Pernicious bug

Hi folks,
I’ve got a bug that is rather odd and I’ve spent a day trying to fix it.

My GL screen consist of 2 triangles that display a texture that fills the window.
Should be simple, right?

The problem is that whenever the window is resized, everything falls to pieces.

In pseudo C code, my approach is something like this:


static bool window_resized=false;
static int newwidth=0, newheight=0;
resize_window(int w, int h)
{
  window_resized=true;
  newwidth=w; newheight=h;
  glViewport (0,0,w,h);
}
draw_scene(){
  if (window_resized) {
   resize_texture(newwidth, newheight);
   window_resized=false;
  }
  glViewport (0,0,width, height);
  glMatrixMode(perspective..)
  glLoadIdentity()
  glOrtho(-width/2.,width/2.,height/2.,-height/2.,-1,1); // anchor at center of window
  glBindTexture(...)
  glTexImage2D(...)
  glMatrixMode(model..)
  glLoadIdentity()
  glBegin();
  ...draw texture on a quad...
  glEnd()
  glFlush()
  glutSwapBuffers()
}
void do_idle()
{
   glutPostRedisplay();
}

The bug is that whenever I resize, everything is out of whack until the idle routine can force a redisplay.

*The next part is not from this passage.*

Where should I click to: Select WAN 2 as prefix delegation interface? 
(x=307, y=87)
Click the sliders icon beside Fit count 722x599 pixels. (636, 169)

I’d prefer to have no idle routine at all, and I found that removing it results in the entire texture being moved downward (on Linux and on Mac), or (on the Mac) resized oddly etc.
Anyone know what could cause this?

So why does your draw routine use newwidth/height for resizing the texture, but width/height for setting the active viewport for rendering and setting up the projection?

I would think you should use the latest for both.

That’s a typo, I was writing it out from memory.
width/height are updated to newwidth & newheight.